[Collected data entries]
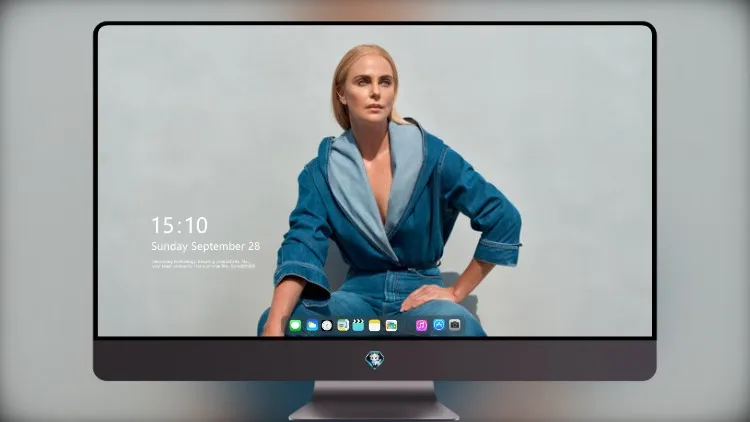This screenshot has height=422, width=750.
Task: Click the Sunday September 28 date text
Action: coord(206,246)
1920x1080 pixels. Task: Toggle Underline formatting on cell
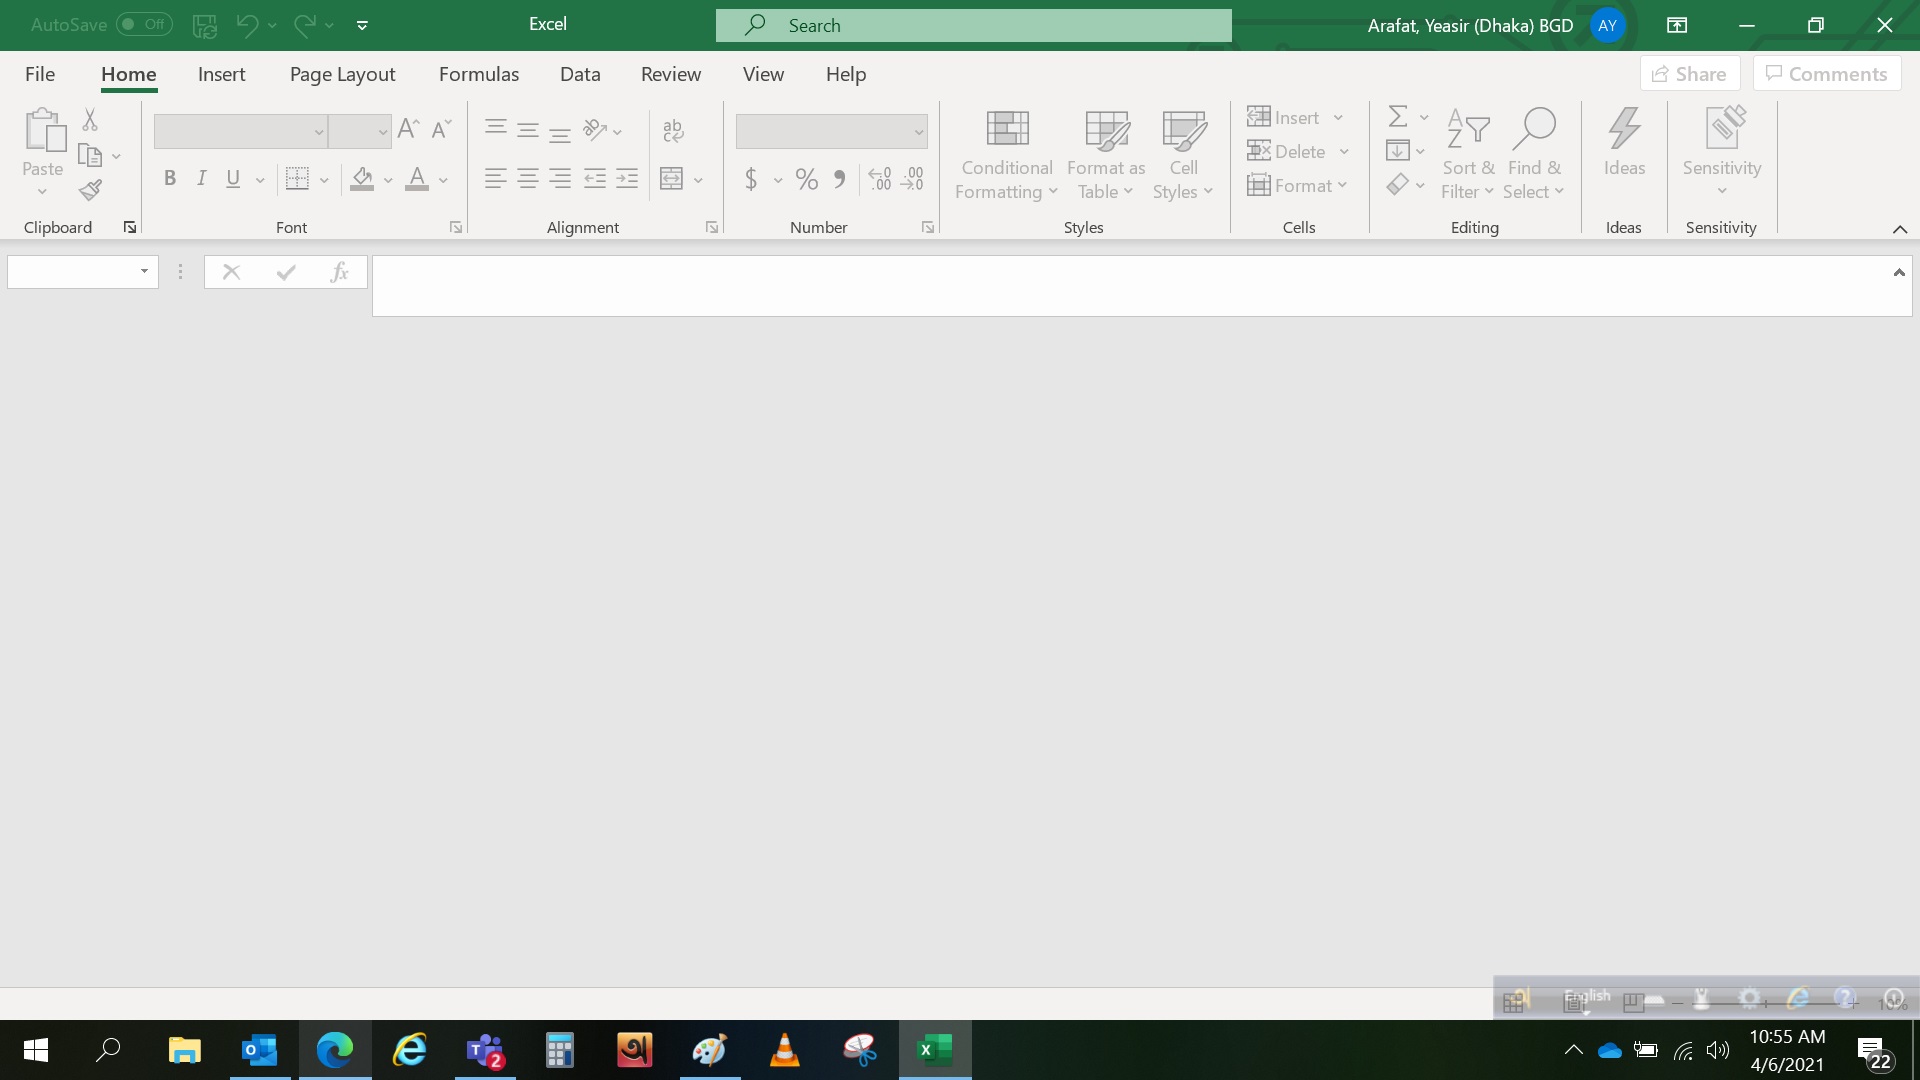tap(233, 178)
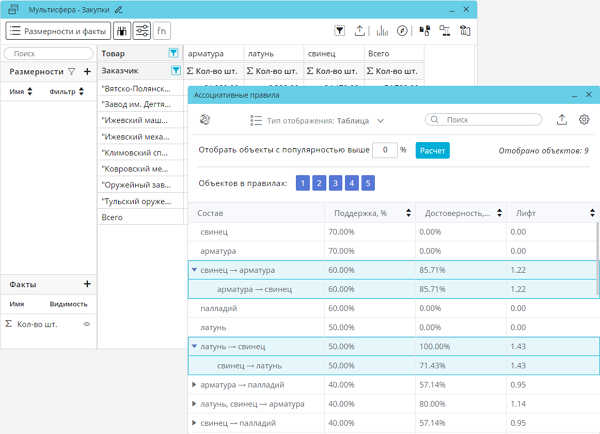Add a new dimension with plus icon

tap(87, 72)
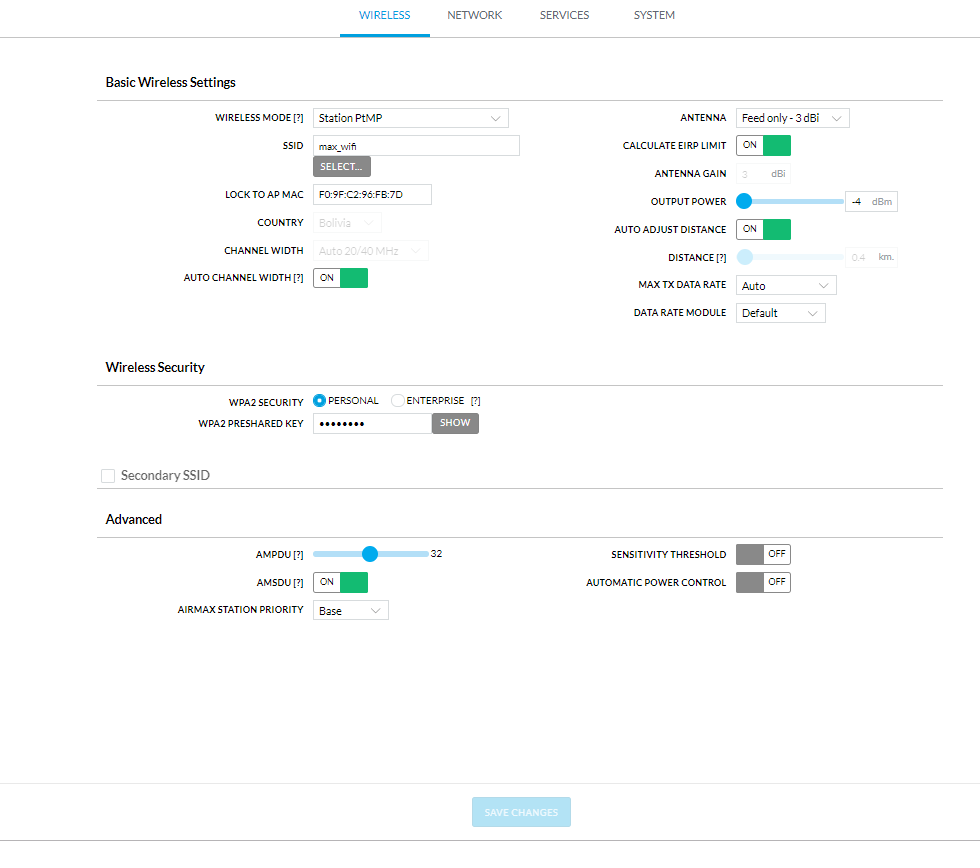
Task: Click the AMSDU [?] help icon
Action: [x=298, y=583]
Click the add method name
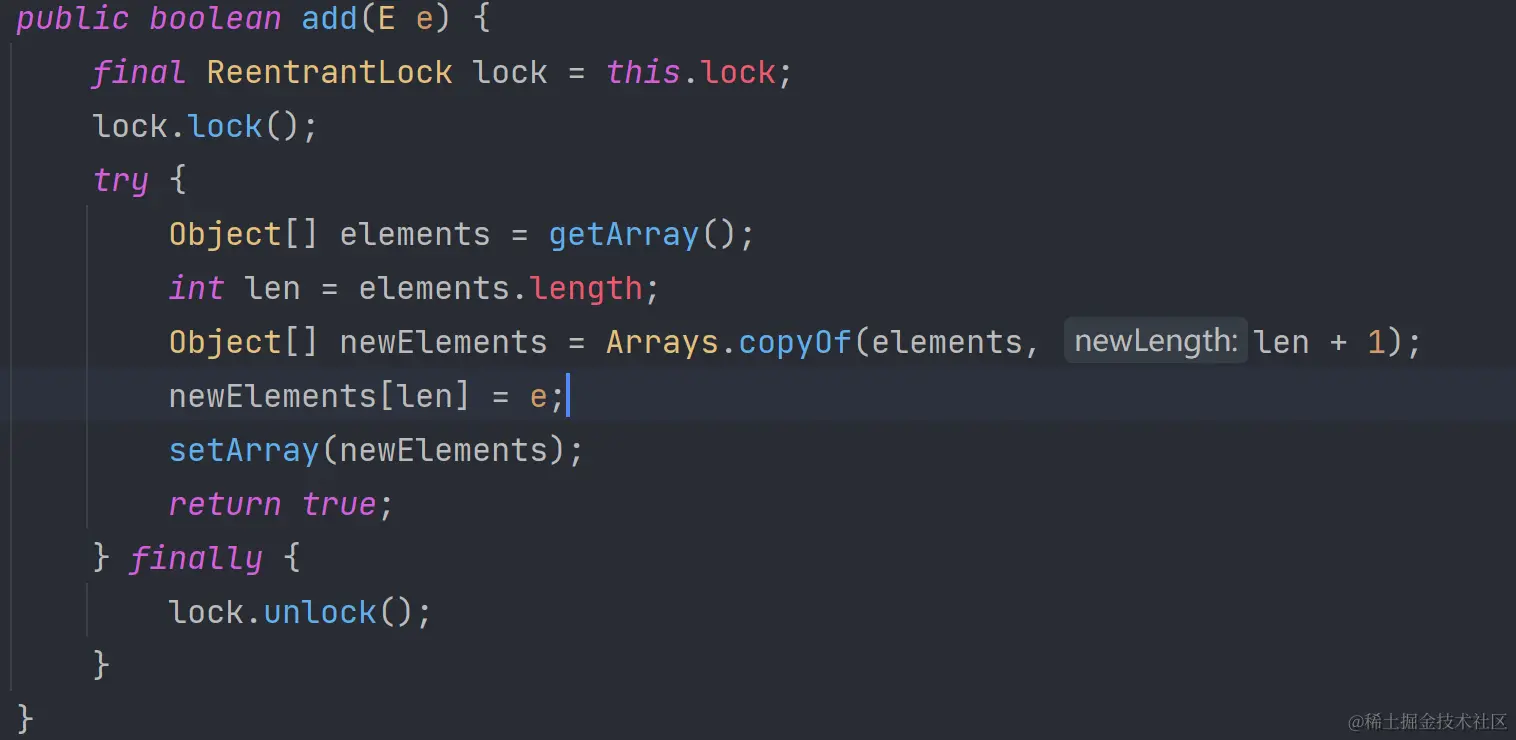Viewport: 1516px width, 740px height. 330,18
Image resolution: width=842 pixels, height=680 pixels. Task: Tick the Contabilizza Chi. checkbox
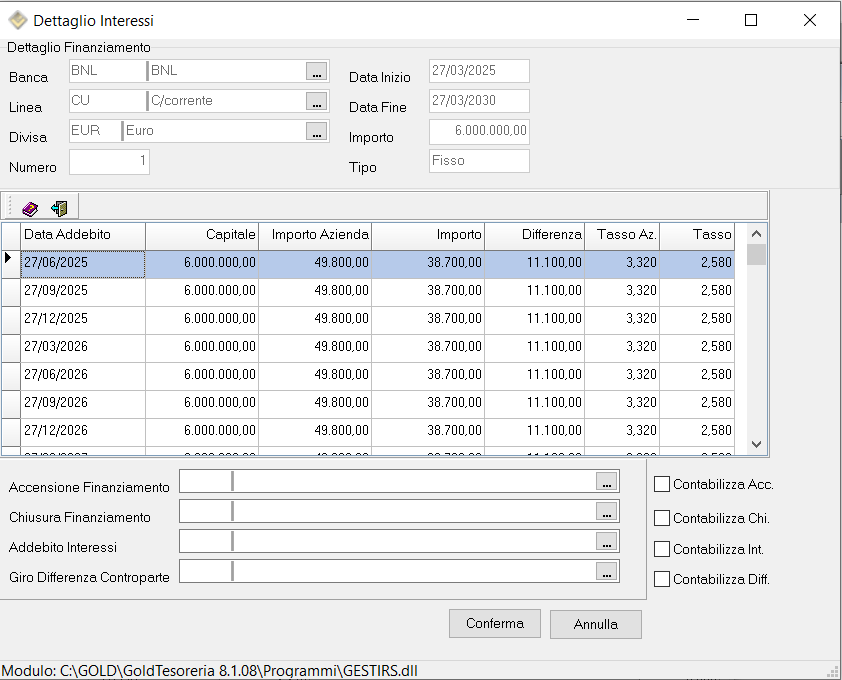pyautogui.click(x=662, y=518)
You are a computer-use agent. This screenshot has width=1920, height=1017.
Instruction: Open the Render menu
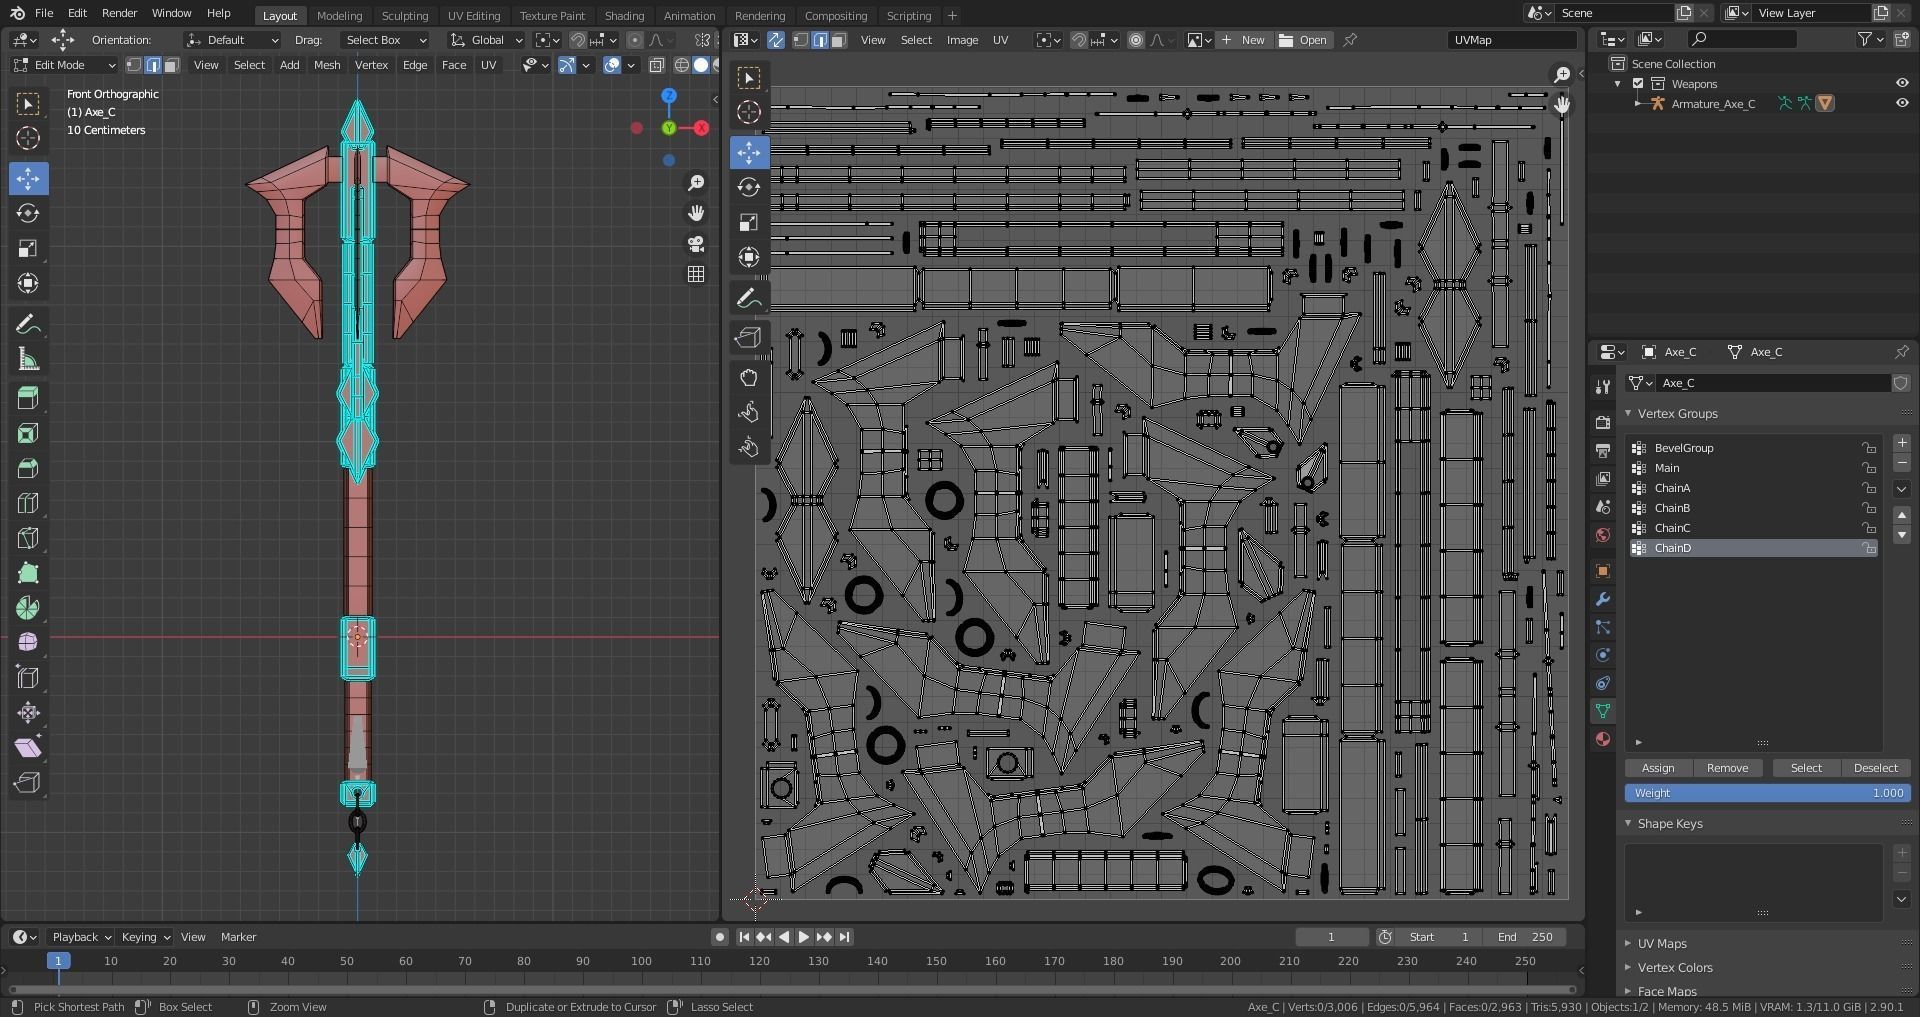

▶ [The problem]: Find the line that contains "1920x1080 pixels. Task: Toggle", then write out that line and every line after it through the end of the records, exactly. Leave the pictures out.

▶ [Solution for this problem]:
1920x1080 pixels. Task: Toggle Underline formatting on cell
tap(233, 178)
Add a new dimension with plus icon

tap(87, 72)
Task: Click the AMSDU [?] help icon
Action: [x=298, y=583]
Click the add method name
Viewport: 1516px width, 740px height. 330,18
Image resolution: width=842 pixels, height=680 pixels. Task: Tick the Contabilizza Chi. checkbox
pyautogui.click(x=662, y=518)
You are a computer-use agent. This screenshot has width=1920, height=1017.
Instruction: Open the Render menu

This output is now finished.